Create an Azure Storage account
Create a general-purpose v2 Azure Storage account in the Azure portal. If you don't know how to create an Azure storage account with a storage container, follow these quickstarts:
- Create a storage account. When you create your storage account, select Standard performance in the Instance details > Performance field.
- Create a container.
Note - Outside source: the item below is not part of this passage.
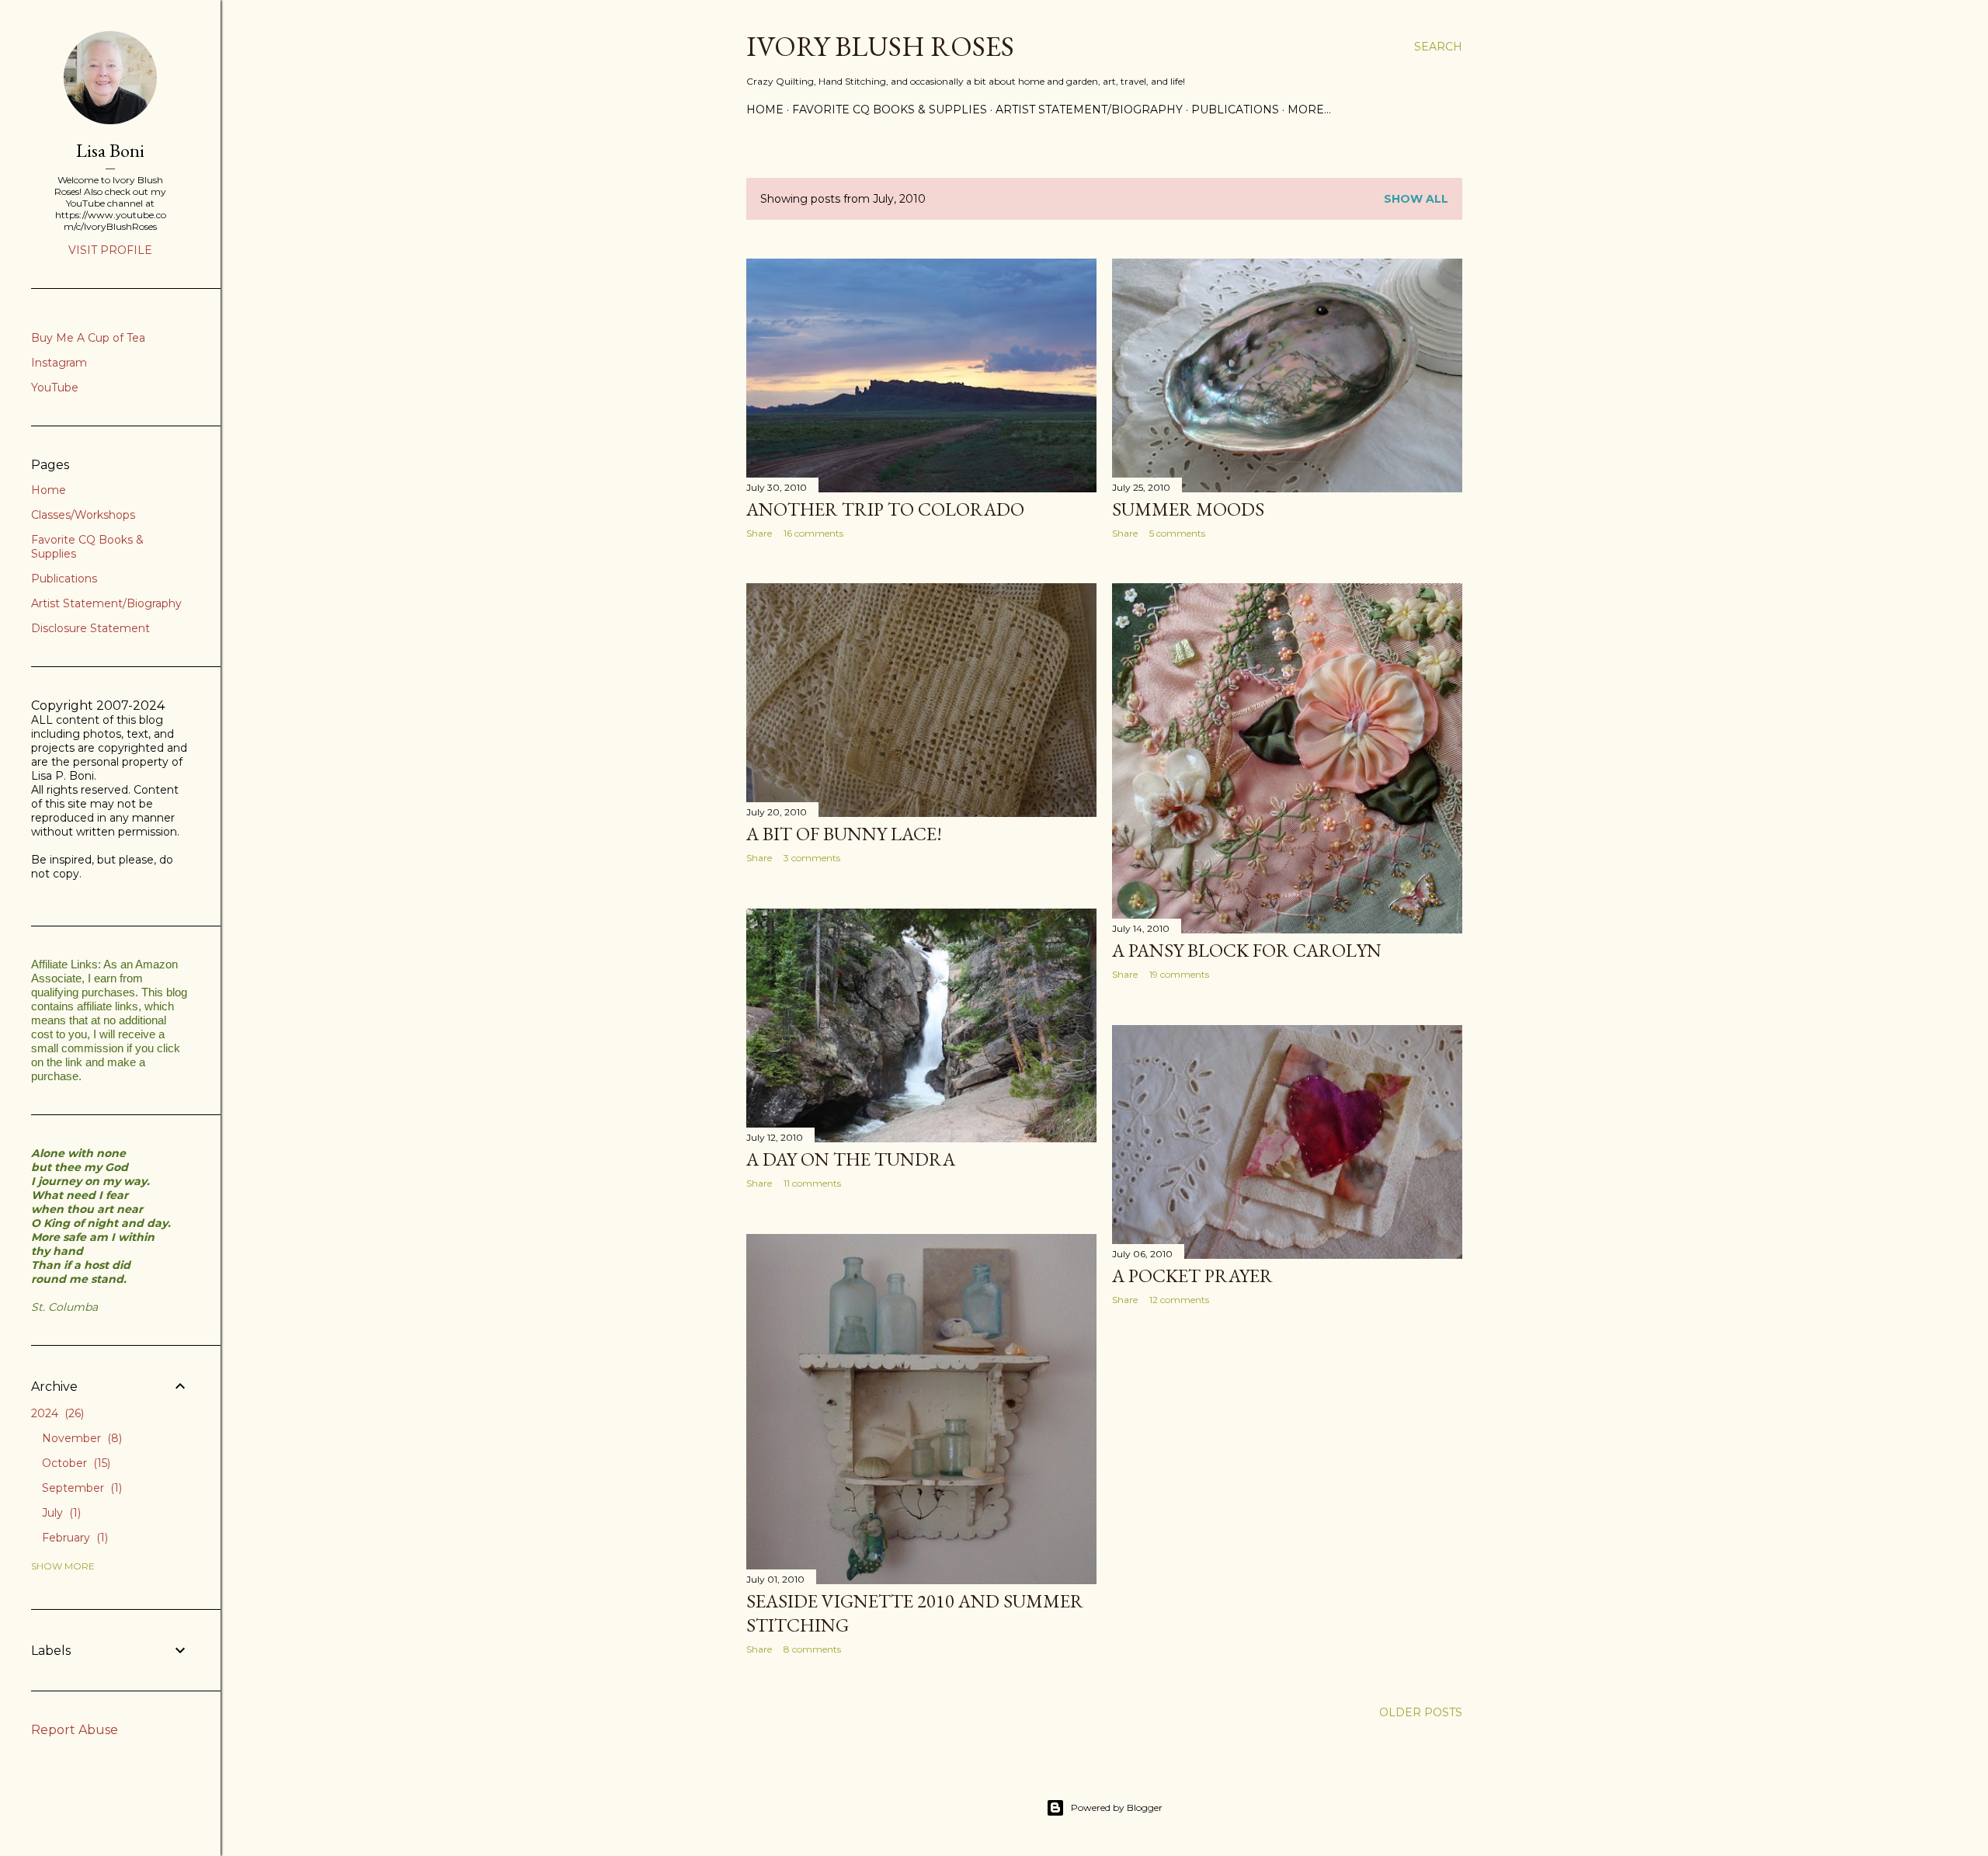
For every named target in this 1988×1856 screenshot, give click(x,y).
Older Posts (1420, 1712)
When you create your container, set Public access level to Container (anonymous read access for containers and files) in the New Container window.
On the left pane, select the Resource sharing (CORS) tab, and remove the existing CORS policy if any exists.
Once your storage account has deployed, create two empty blob storage containers, named input and output.
Create an Azure Functions project
Create a new folder named functions-app to contain the project and choose Select.
Open Visual Studio Code and open the Command Palette (Ctrl+Shift+P). Search for and choose Python:Select Interpreter → choose an installed Python interpreter that is version 3.6.x, 3.7.x, 3.8.x or 3.9.x. This selection will add the Python interpreter path you selected to your project.
Select the Azure logo from the left-navigation pane.
You'll see your existing Azure resources in the Resources view.
Select the Azure subscription that you're using for this project and below you should see the Azure Function App.
Select the Workspace (Local) section located below your listed resources. Select the plus symbol and choose the Create Function button.
When prompted, choose Create new project and navigate to the function-app directory. Choose Select.
You'll be prompted to configure several settings:
Select a language → choose Python.
Select a Python interpreter to create a virtual environment → select the interpreter you set as the default earlier.
Select a template → choose Azure Blob Storage trigger and give the trigger a name or accept the default name. Press Enter to confirm.
Select setting → choose ➕Create new local app setting from the dropdown menu.
Select subscription → choose your Azure subscription with the storage account you created → select your storage account → then select the name of the storage input container (in this case,
input/{name}
). Press Enter to confirm.Select how your would like to open your project → choose Open the project in the current window from the dropdown menu.
Once you've completed these steps, VS Code will add a new Azure Function project with a __init__.py Python script. This script will be triggered when a file is uploaded to the input storage container:
import logging
import azure.functions as func
def main(myblob: func.InputStream):
logging.info(f"Python blob trigger function processed blob \n"
f"Name: {myblob.name}\n"
f"Blob Size: {myblob.length} bytes")
Test the function
Press F5 to run the basic function. VS Code will prompt you to select a storage account to interface with.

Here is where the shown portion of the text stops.